In order to develop the design framework for the ePlay MakerSpace, Pedgley’s (2007) macro- and microscopic analysis is used to provide a comprehensive understanding of design decisions within the design process. Microscopic analysis concerns the structure of the decision-making process, the reasoning and modelling that was employed, and is conducted as part of the formative evaluation after each of the ePlay MakerSpace iterations. Macroscopic analysis takes a broader view across the different phases of the project, to identify opportunities or constraints across the project.

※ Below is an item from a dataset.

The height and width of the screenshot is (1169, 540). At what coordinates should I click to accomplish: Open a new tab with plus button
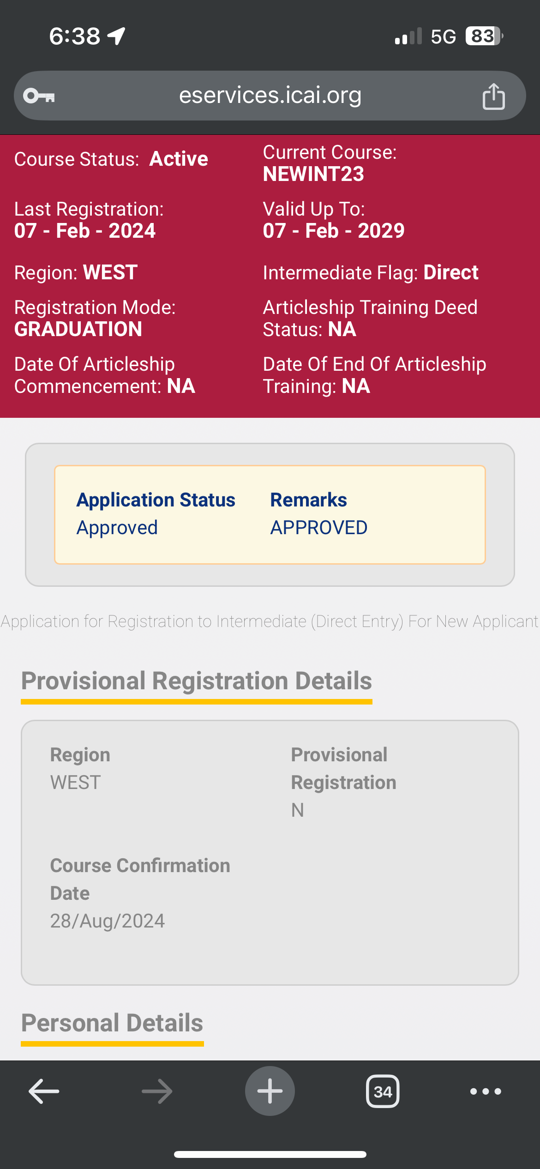(270, 1091)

The outcome of the macroscopic analysis is a prescriptive design framework for future designs of the ePlay MakerSpace.
3.3.3
Analysis of the research process and methodology
The analysis process should also develop design methodologies (Edelson, 2002, 2006) by analysing the research and design process and methodology. Analysing the design process is typically a complex undertaking, made all the more difficult when the researcher-analyst is also the designer. Edelson (2002, 2006) notes this complexity may stem from the open- endedness and reliance on creativity in the design process, making it especially challenging to characterise and explain. Similarly, Pedgley (2007) notes that the transient nature of the design activity makes it difficult to account for each decision and step, and increases the difficulty of analysis. Analysing the design process is further complicated by the designer’s back-and-forth use of processes of divergence and convergence.109
The analytic frame developed is employed for parallel analysis and reported in the formative evaluation of each iteration in Chapters 4 and 5, while Chapter 6 reports the retrospective analysis. The quality and validity of theories developed from the analysis processes depend on the quality of data produced. Measures to improve the quality of data and analysis are developed in the next section.